= Jitendra Majumder =

Indian politician (born 1954)

Jitendra Majumder (born 1954) is an Indian politician from Tripura. He is a member of the Tripura Legislative Assembly from Kakraban Salgarh Assembly constituency, which is reserved for Scheduled Caste community, in Gomati district. He won the 2023 Tripura Legislative Assembly election, representing the Bharatiya Janata Party.
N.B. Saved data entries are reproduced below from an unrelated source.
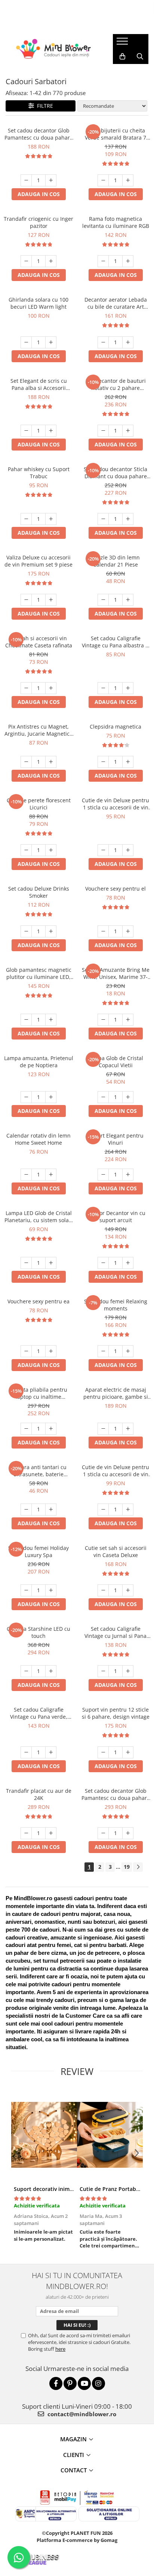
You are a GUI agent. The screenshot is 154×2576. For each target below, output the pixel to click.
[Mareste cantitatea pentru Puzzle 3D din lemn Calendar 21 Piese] (127, 600)
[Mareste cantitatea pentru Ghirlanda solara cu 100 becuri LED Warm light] (50, 342)
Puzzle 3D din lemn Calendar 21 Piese (116, 561)
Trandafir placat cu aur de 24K (38, 1794)
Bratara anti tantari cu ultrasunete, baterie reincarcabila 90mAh (39, 1471)
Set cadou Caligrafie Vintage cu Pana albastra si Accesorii (116, 642)
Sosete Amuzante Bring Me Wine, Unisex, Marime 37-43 (116, 973)
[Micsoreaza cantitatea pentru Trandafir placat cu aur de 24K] (26, 1833)
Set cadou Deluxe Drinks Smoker (38, 892)
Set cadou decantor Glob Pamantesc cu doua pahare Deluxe (115, 1794)
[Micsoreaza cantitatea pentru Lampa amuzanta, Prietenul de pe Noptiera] (26, 1097)
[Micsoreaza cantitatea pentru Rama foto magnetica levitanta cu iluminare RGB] (103, 261)
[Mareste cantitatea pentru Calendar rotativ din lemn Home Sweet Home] (50, 1175)
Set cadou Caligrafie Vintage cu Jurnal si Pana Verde (115, 1632)
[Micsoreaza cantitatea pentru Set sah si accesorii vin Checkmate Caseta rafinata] (26, 688)
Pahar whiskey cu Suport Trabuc (39, 473)
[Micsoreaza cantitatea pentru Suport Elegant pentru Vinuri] (103, 1175)
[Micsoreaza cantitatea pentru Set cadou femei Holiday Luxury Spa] (26, 1590)
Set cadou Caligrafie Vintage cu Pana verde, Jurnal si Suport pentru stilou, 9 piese (38, 1713)
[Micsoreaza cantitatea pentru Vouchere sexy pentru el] (103, 931)
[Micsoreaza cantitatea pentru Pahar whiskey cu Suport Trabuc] (26, 519)
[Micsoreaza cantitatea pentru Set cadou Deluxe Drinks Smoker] (26, 931)
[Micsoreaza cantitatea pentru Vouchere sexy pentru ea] (26, 1351)
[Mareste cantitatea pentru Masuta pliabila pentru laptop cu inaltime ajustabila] (50, 1429)
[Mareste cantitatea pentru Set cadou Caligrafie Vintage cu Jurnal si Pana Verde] (127, 1671)
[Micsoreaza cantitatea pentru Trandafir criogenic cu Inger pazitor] (26, 261)
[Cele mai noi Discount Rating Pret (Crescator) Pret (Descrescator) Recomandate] (112, 106)
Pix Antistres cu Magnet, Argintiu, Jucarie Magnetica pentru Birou (38, 730)
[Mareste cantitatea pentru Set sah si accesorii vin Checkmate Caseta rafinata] (50, 688)
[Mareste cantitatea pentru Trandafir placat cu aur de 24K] (50, 1833)
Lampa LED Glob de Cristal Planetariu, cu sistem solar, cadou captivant (38, 1216)
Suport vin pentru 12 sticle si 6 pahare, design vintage (116, 1713)
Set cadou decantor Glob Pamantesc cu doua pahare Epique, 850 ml (38, 134)
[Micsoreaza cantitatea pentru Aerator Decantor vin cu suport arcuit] (103, 1263)
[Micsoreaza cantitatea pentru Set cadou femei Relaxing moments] (103, 1351)
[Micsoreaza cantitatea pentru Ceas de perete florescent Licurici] (26, 850)
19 (127, 1866)
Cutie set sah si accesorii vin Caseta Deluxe (116, 1551)
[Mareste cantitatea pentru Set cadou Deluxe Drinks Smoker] (50, 931)
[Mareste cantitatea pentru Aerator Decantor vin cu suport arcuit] (127, 1263)
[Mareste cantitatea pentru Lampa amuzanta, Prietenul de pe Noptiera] (50, 1097)
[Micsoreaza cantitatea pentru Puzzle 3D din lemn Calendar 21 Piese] (103, 600)
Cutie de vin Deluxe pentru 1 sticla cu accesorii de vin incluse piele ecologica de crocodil (115, 1471)
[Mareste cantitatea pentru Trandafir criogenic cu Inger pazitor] (50, 261)
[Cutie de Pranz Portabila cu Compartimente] (110, 2135)
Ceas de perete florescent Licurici (39, 804)
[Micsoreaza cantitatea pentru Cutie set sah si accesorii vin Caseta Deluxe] (103, 1590)
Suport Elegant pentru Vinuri (116, 1139)
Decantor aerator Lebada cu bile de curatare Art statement (115, 303)
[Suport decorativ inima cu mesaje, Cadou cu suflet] (44, 2135)
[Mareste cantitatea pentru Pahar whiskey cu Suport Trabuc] (50, 519)
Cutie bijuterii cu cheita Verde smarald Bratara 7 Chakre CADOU (115, 134)
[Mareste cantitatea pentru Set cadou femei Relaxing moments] (127, 1351)
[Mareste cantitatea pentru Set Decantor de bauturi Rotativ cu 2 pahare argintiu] (127, 431)
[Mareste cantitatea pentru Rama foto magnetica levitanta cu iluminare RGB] (127, 261)
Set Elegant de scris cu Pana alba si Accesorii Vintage (38, 384)
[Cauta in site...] (140, 56)
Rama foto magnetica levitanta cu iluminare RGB (115, 222)
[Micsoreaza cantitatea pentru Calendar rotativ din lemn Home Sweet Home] (26, 1175)
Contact (74, 2470)
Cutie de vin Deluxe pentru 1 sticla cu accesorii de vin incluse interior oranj (115, 804)
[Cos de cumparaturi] (122, 56)
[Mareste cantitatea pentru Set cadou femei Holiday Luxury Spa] (50, 1590)
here (60, 2348)
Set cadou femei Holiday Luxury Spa (38, 1551)
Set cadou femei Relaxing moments (115, 1305)
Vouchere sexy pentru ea (38, 1301)
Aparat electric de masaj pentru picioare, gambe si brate (115, 1393)
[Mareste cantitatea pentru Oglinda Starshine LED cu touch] (50, 1671)
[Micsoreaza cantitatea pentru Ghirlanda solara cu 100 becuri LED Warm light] (26, 342)
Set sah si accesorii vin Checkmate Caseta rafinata (38, 642)
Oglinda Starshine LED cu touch (38, 1632)
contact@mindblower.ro (81, 2414)
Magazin (73, 2439)
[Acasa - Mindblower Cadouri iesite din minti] (53, 49)
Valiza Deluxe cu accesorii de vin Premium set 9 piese (38, 561)
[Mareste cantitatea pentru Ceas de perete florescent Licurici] (50, 850)
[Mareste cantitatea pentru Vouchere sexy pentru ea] (50, 1351)
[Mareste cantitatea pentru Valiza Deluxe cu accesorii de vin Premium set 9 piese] (50, 600)
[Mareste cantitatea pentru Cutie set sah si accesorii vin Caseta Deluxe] (127, 1590)
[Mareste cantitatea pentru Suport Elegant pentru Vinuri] (127, 1175)
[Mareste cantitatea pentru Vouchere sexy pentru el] (127, 931)
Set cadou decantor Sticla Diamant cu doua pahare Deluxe (115, 473)
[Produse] (123, 43)
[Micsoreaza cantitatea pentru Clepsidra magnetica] (103, 762)
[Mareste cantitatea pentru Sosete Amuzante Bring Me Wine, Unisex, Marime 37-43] (127, 1020)
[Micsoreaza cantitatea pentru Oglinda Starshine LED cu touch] (26, 1671)
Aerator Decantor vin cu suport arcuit (115, 1216)
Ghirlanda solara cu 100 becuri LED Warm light (38, 303)
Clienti (73, 2455)
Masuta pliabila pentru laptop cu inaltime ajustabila (38, 1393)
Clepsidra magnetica (115, 726)
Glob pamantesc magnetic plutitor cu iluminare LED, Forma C (38, 973)
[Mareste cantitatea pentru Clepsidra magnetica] (127, 762)
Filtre (43, 105)
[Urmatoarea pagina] (138, 1867)
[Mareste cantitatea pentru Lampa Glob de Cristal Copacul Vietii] (127, 1097)
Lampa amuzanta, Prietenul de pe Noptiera (38, 1061)
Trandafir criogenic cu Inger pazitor (38, 222)
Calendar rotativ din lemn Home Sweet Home (38, 1139)
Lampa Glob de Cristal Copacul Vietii (115, 1061)
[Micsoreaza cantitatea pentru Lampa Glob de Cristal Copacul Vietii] (103, 1097)
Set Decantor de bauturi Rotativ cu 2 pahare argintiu (116, 384)
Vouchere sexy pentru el (115, 888)
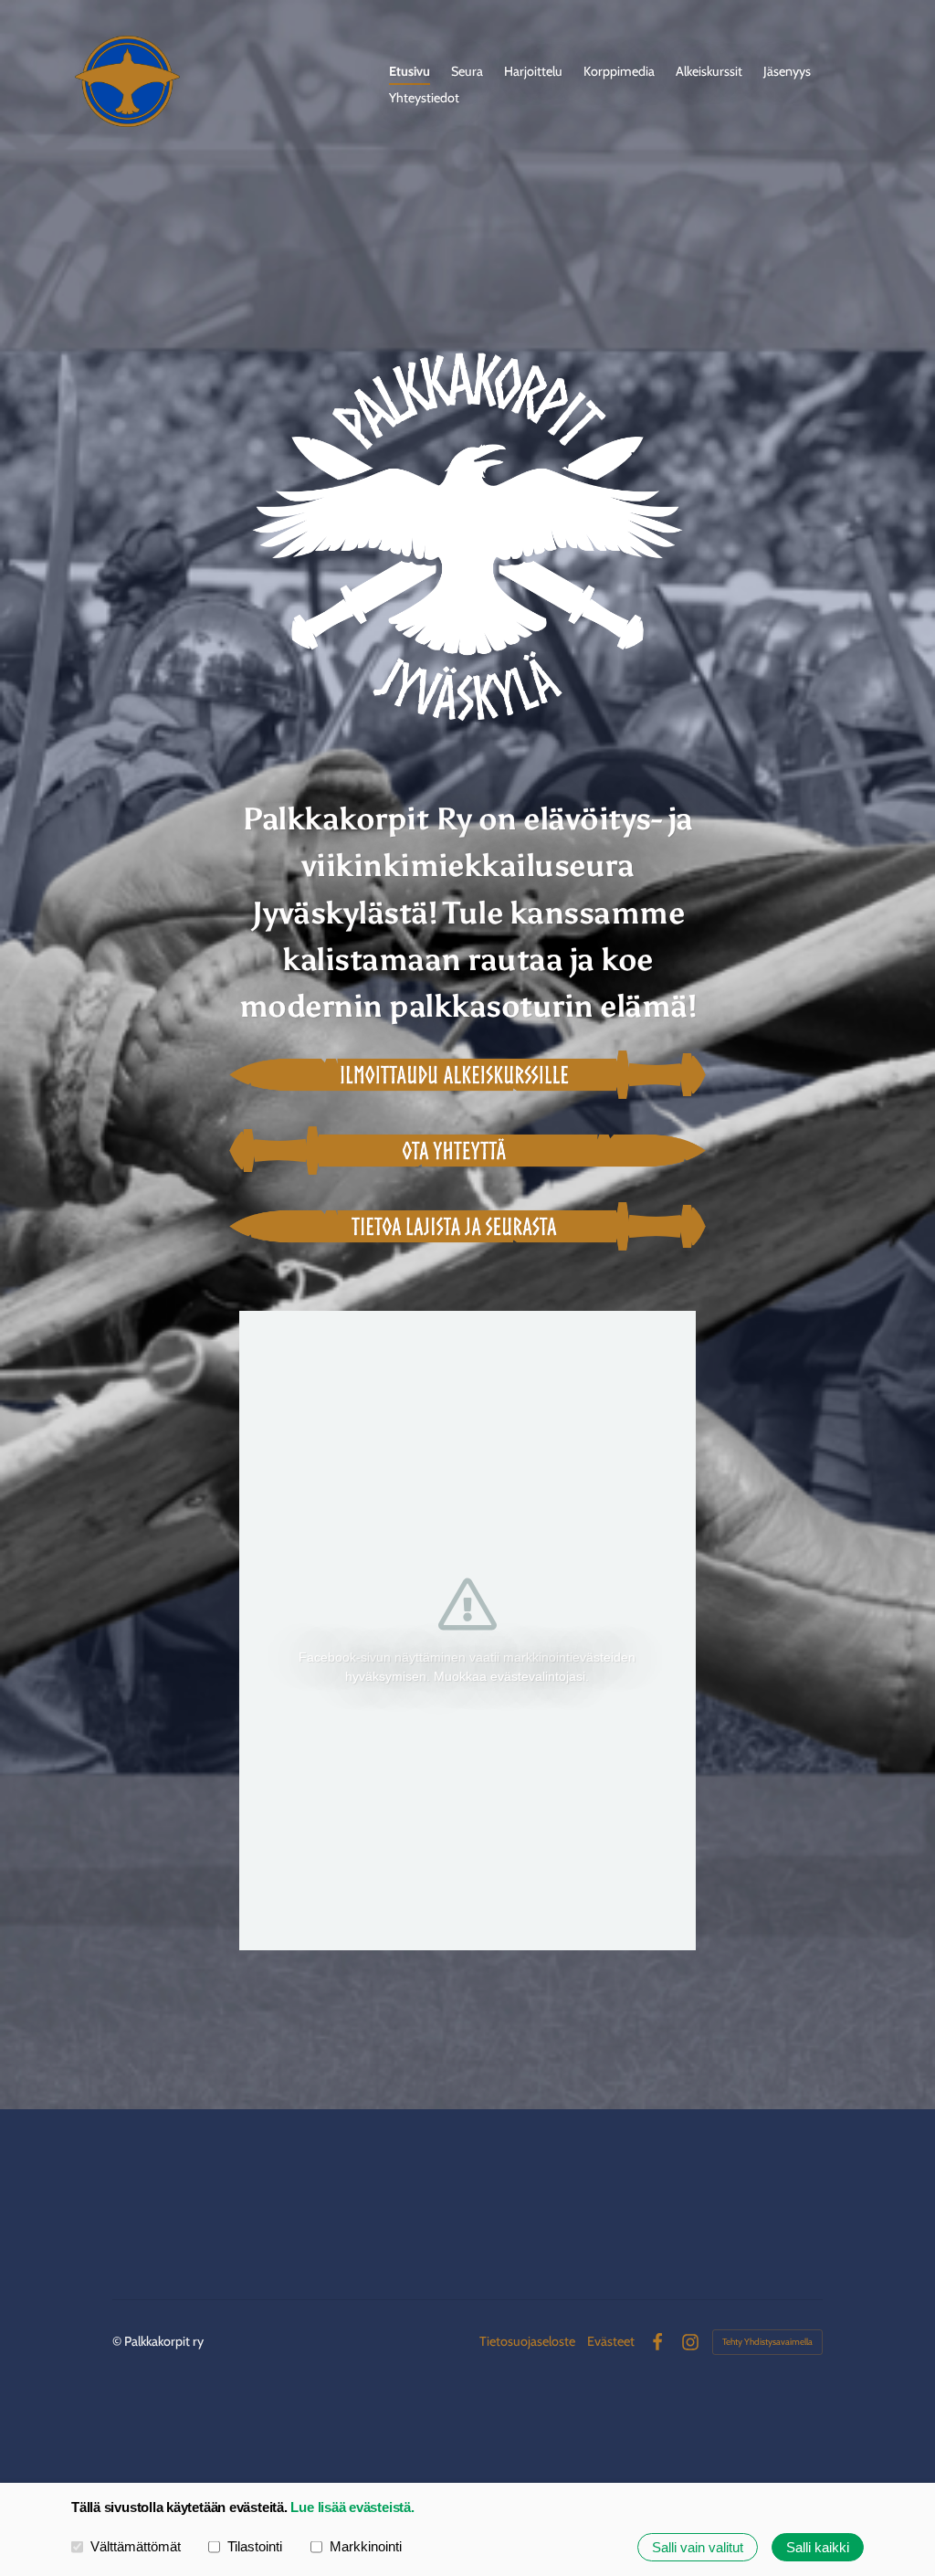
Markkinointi (366, 2546)
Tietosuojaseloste (527, 2341)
== Early life and education ==
Majumder is from Kakraban. His late father Radha Krishna Majumder was a farmer. He completed his B.A. in 1978 at Ramthakur College, Agartala, which is affiliated with Calcutta University. He is into rubber cultivation and also runs his own business.

== Career ==
Majumder was elected as an MLA from Kakraban Salgarh Assembly constituency representing the Bharatiya Janata Party in the 2023 Tripura Legislative Assembly election. He polled 23,625 votes and defeated his nearest rival, Ratan Kr. Bhowmik of the Communist Party of India (Marxist), by a margin of 5,051 votes. In the 2018 Tripura Legislative Assembly election, he lost to Bhowmik of the Communist Party, by a margin of 3,767 votes. He polled 21,068 votes against Bhowmik, who got 24,835 votes.